The results were weaker than expected.

Moody's Investors Service says that Li & Fung's operating results for the year ended 31 December 2014 were weaker than expected and had a negative impact on its credit profile.

According to a release from Moody's Investors Service, however, the company's cash generation and liquidity continue to support its Baa1 issuer rating, the Baa3 rating on the perpetual securities, and stable rating outlook.

Li & Fung reported 2014 revenue and core operating profit of $19.3 billion and $604 million, respectively, up 1% and down 18% from 2013. Its core operating profit margin decreased by about 74 basis points to 3.1%.

The company attributed declining operating income and profitability to the adverse impact the competitive retail environment in the US and Europe is having on its major customers, geopolitical uncertainties with the Ukraine and Russia which also affect some European customers, and rising labor costs among suppliers.

Here's more from Moody's Investors Service:

Adjusted debt to EBITDA and EBITDA interest coverage were about 3.1x and 5.3x, which ordinarily would be weak for the Baa1 rating category. However, the company maintains an excellent liquidity profile, with surplus cash following last year's spinoff of Global Brands Group (unrated). Adjusted net debt to EBITDA was about 2.4x at year end.

Cash flow from operating activities for 2014 was about $638 million, while cash and bank balances and availability under committed bank facilities at year end were about $539 million and $704 million, respectively.

These sources were more than sufficient to cover short-term debt of $162 million, annual capex of about $80 million, and declared and special dividends, which in 2015 should amount to about $300 million.

Moody's expects that the retail environment will remain challenging for Li & Fung's customers in 2015 and that the company will remain challenged to grow revenue and operating profit. Nonetheless, the cash generative nature of its business enables the company to manage its leverage and interest costs.
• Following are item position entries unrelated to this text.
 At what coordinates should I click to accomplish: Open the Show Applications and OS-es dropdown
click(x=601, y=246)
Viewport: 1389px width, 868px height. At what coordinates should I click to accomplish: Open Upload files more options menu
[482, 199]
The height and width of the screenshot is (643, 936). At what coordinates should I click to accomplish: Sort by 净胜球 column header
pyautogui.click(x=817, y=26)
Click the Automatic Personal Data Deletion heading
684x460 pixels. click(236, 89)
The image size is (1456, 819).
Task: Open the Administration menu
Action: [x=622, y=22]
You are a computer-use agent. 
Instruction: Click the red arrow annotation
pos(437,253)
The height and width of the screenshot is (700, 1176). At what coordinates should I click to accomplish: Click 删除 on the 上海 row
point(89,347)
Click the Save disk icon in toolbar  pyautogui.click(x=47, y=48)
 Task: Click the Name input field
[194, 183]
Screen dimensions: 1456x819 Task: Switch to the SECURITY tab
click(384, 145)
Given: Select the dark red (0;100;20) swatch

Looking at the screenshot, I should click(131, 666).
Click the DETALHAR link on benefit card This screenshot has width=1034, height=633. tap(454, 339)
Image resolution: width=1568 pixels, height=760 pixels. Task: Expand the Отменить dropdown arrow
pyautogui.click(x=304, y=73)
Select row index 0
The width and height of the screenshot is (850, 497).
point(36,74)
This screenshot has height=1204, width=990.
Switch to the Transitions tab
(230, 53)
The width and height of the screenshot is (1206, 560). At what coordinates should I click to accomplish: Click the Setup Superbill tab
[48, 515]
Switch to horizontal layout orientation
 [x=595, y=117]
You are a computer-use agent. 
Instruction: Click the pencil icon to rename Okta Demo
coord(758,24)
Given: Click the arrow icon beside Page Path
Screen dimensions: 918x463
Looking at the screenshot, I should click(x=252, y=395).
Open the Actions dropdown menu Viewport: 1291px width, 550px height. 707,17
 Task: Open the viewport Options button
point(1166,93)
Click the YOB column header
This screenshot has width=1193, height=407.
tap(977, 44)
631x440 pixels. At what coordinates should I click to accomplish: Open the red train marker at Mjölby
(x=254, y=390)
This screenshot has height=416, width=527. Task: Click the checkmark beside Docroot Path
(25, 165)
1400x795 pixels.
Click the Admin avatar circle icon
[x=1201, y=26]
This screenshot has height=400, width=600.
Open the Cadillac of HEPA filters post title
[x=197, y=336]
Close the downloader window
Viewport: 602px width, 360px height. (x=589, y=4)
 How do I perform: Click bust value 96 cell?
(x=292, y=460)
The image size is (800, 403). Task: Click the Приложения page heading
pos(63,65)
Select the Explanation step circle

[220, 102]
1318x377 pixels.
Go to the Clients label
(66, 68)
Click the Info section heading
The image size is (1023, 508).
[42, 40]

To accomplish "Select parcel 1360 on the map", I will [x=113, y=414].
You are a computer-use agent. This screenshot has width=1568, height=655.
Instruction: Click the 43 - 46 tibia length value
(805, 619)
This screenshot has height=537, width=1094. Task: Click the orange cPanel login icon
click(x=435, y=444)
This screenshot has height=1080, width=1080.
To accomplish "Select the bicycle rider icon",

Li & Fung Limited's ratings were assigned by evaluating factors that Moody's considers relevant to the credit profile of the issuer, such as the company's (i) business risk and competitive position compared with others within the industry; (ii) capital structure and financial risk; (iii) projected performance over the near to intermediate term; and (iv) management's track record and tolerance for risk.

Moody's compared these attributes against other issuers both within and outside Li & Fung Limited's core industry and believes Li & Fung Limited's ratings are comparable to those of other issuers with similar credit risk.